RCA itself, of course, is basically just a portfolio of licensed trademarks now -- both the Meatball and the 1968-style "RCA" letters turn up on all sorts of oddball products. The other day I bought a can of "RCA" brand compressed air. General Sarnoff is oscillating in his sarcophagus.

Funny that you mentioned Technicolor as, until today (literally, more in second), I didn't even know it still existed, but then I was reading about the Weinstein Company this morning and caught this in a WSJ article:

One of Hollywood’s largest postproduction vendors, Technicolor , has stopped extending credit to Weinstein Co., people close to the companies said.
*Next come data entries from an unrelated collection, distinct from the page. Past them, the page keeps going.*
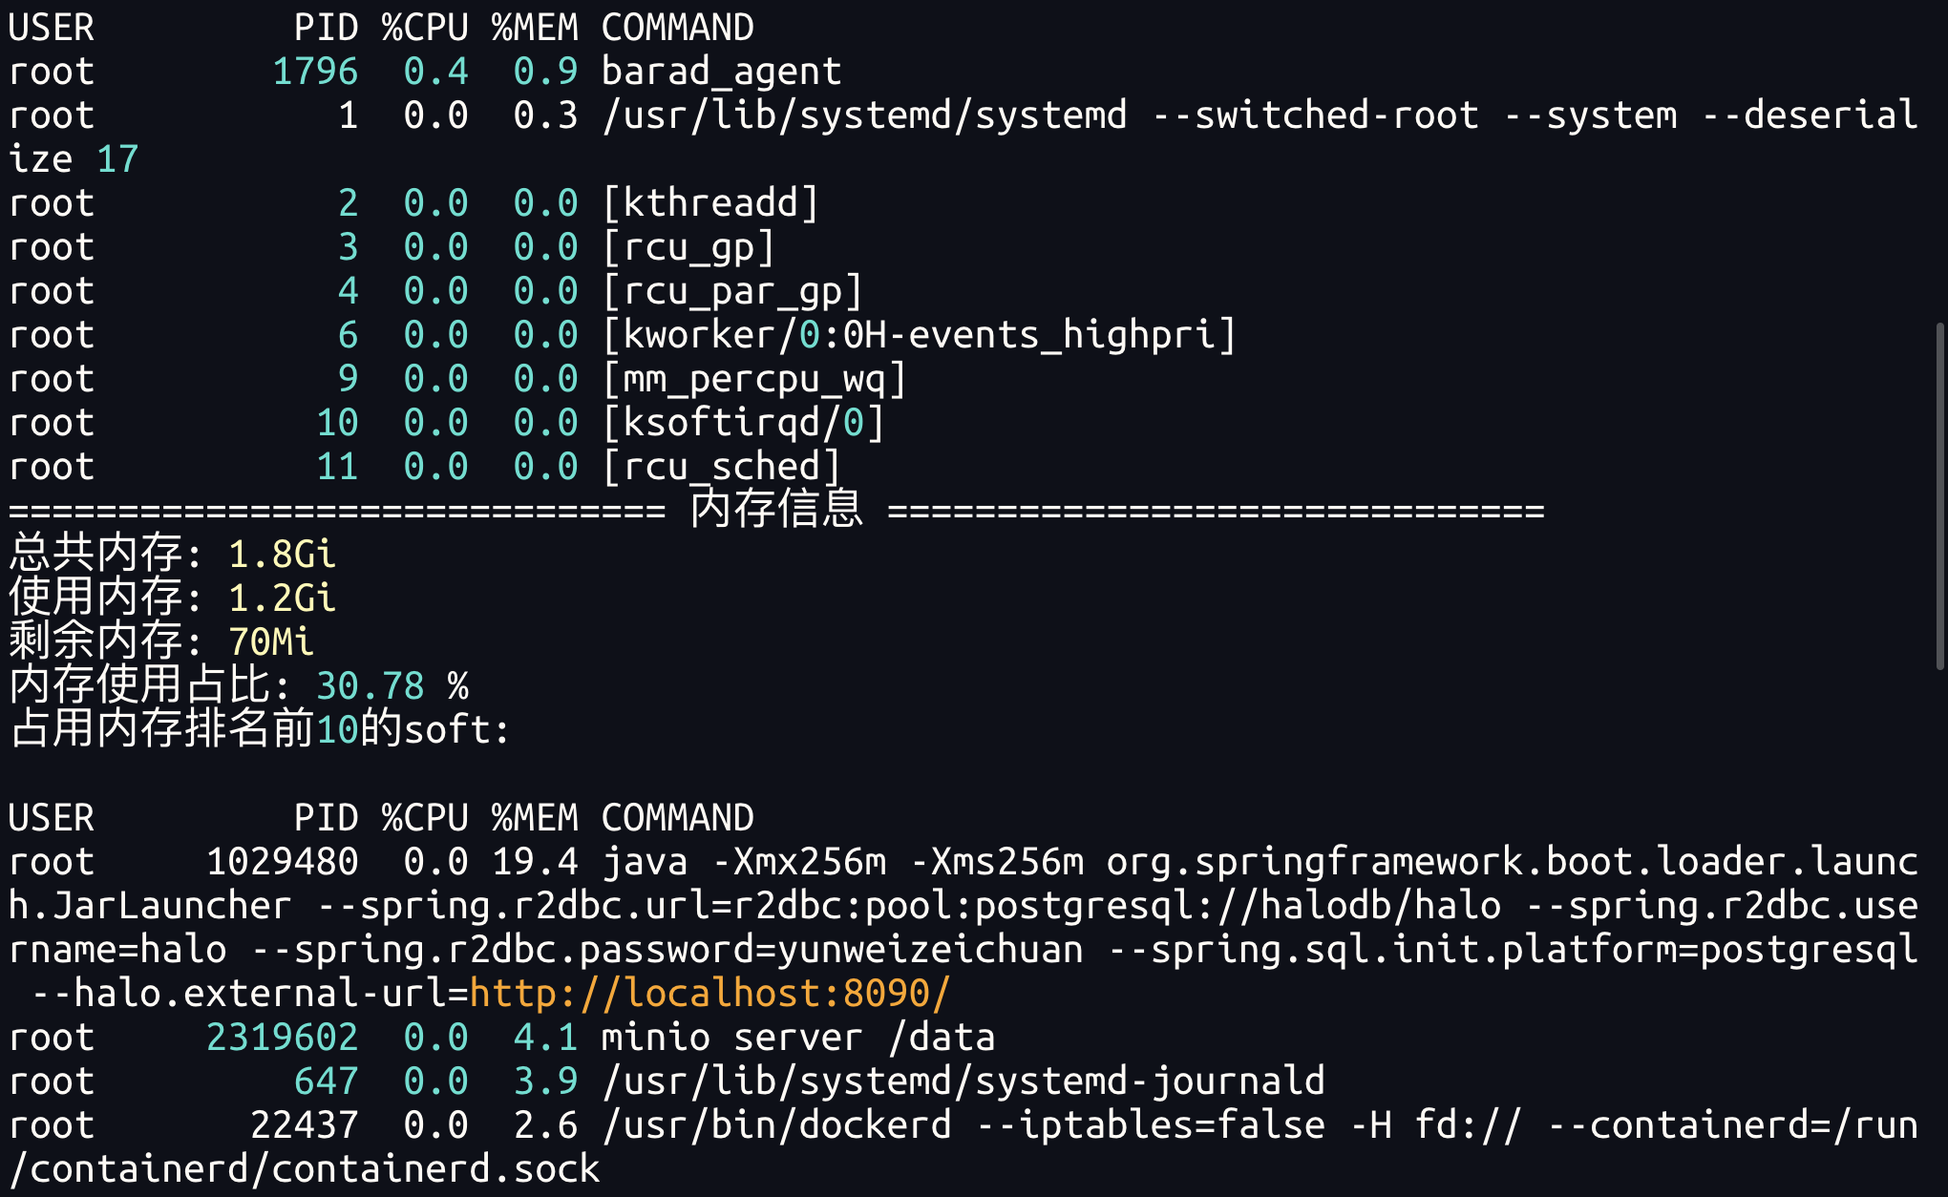
Task: Click PID 1029480 of the java process
Action: pos(283,862)
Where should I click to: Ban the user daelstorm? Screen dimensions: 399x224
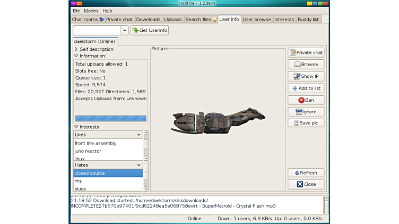pos(306,100)
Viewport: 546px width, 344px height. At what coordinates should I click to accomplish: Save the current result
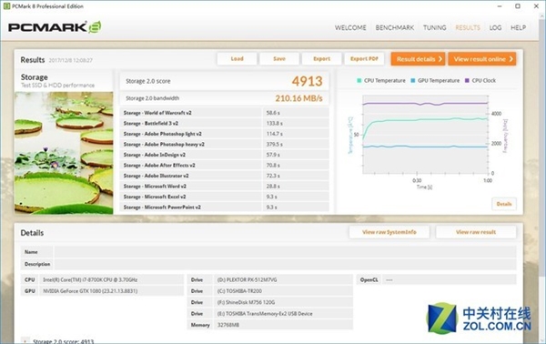(x=279, y=59)
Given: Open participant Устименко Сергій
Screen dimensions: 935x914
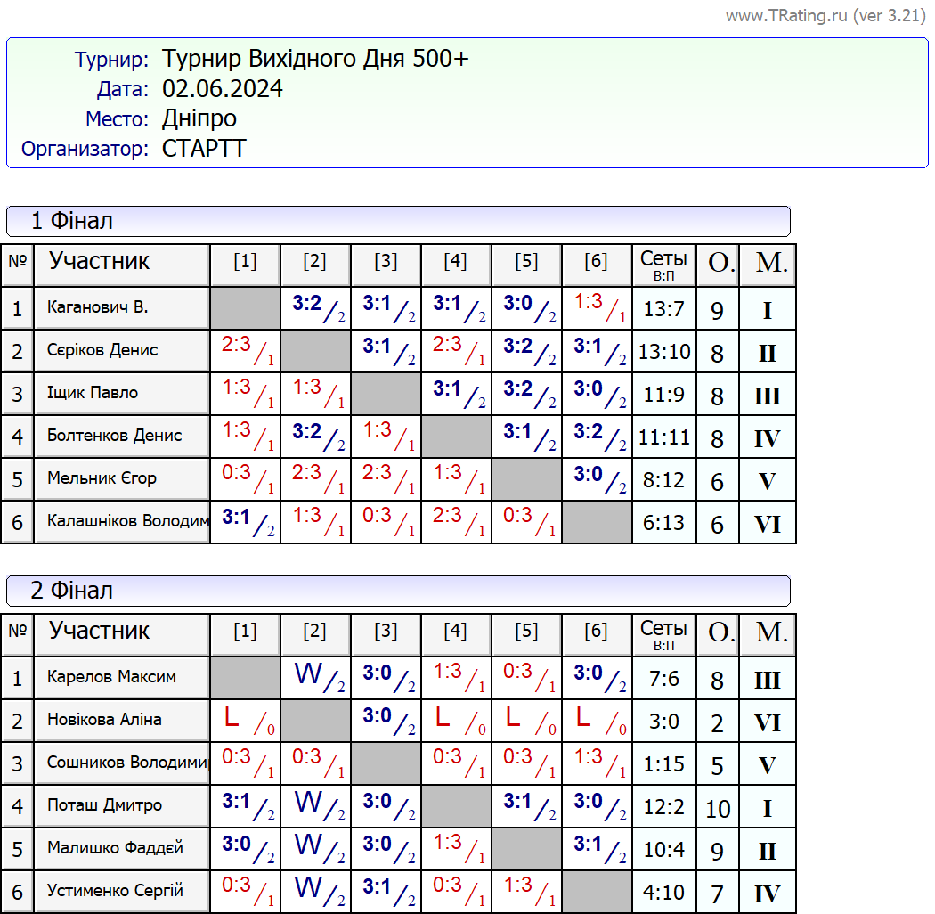Looking at the screenshot, I should click(x=115, y=892).
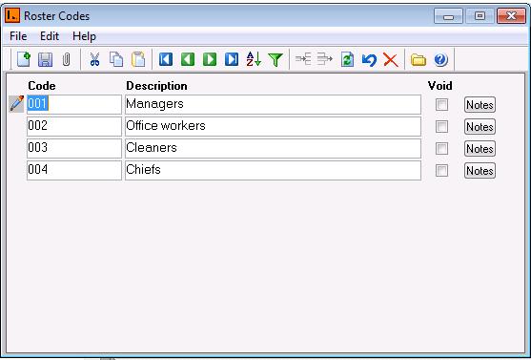Click the paperclip attachment icon

click(67, 59)
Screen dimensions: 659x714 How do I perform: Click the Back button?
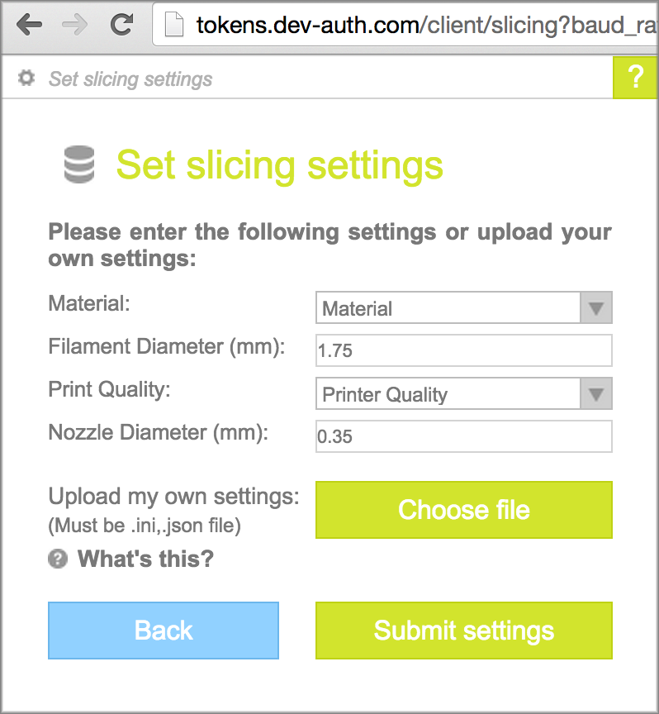164,631
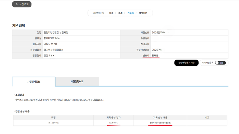Select the highlighted 검토중 status step

[x=130, y=13]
It will do work on the studio’s films and television shows, including sound, color and visual effects, only if payment is received immediately upon delivery.

That move comes after Technicolor’s chief executive, Frederic Rose, sent an email to executives this week discussing whether the company should cease work on Weinstein projects entirely until the current issues are resolved, said a person with knowledge of the message.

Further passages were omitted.